For all of the aforementioned reasons, the Court finds that the USPS Contingency Fee Agreement between Haselrig and Byrd & Byrd is invalid and that Byrd & Byrd’s reasonable hourly fees will constitute a fair award in this case. An Order consistent with this Opinion will follow. 
      
      . The Court notes that Professor Dash is an expert in legal ethics, and is particularly qualified to testify as to the reasonableness of attorneys fees, as he served as an expert on this subject in both the Merry-Go-Round case and Angelos tobacco litigation.
     
      
      . Mr.

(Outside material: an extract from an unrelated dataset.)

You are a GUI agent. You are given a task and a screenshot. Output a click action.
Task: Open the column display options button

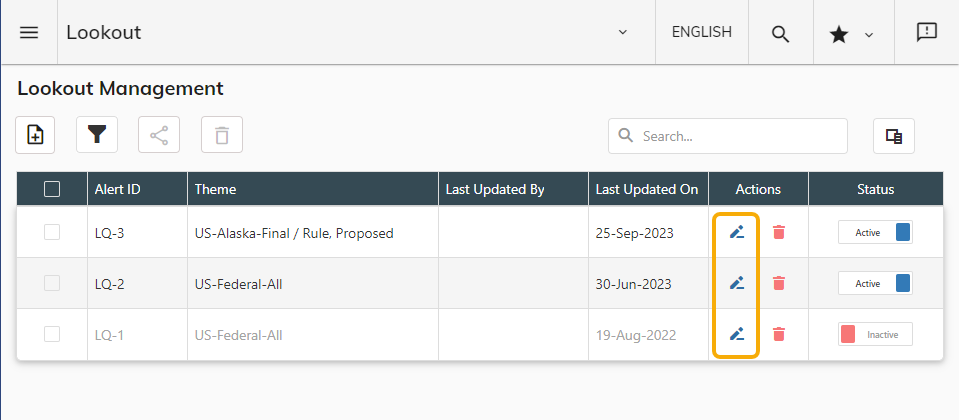pyautogui.click(x=894, y=136)
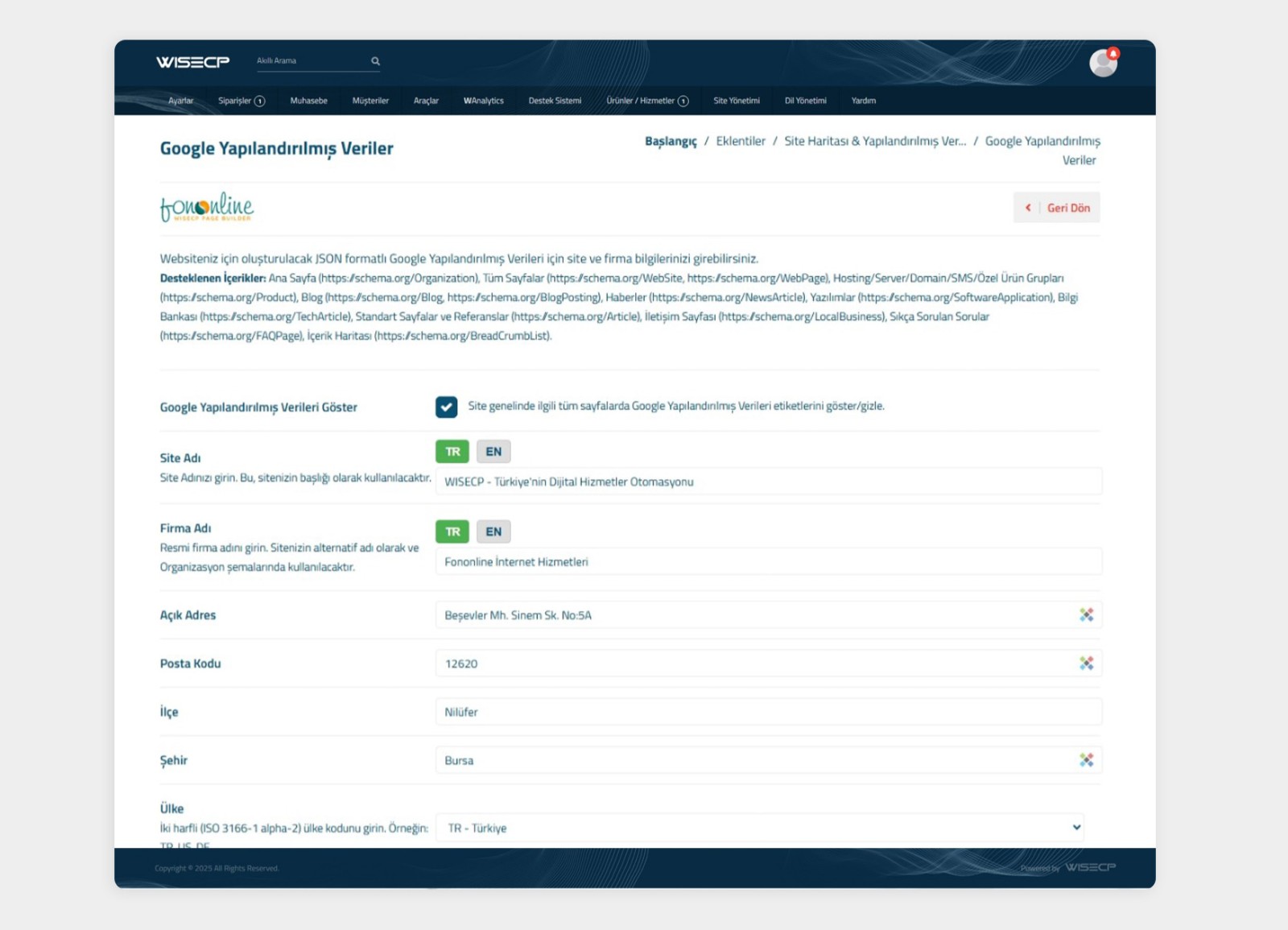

Byrd represented that the parties’ operative agreement was the USPS Hourly Fee Agreement entered into on September 28, 1997.
     
      
      . Indeed, Haselrig argues that the severity of Byrd & Byrd's wrongdoing, particularly with regard to the conflict of interest issue, counsels against the imposition of any legal fee whatsoever. See Somuah v. Flachs, 352 Md. 241, 721 A.2d 680, 685 (1998) (fee forfeiture may be an appropriate remedy where attorney represents conflicting interests).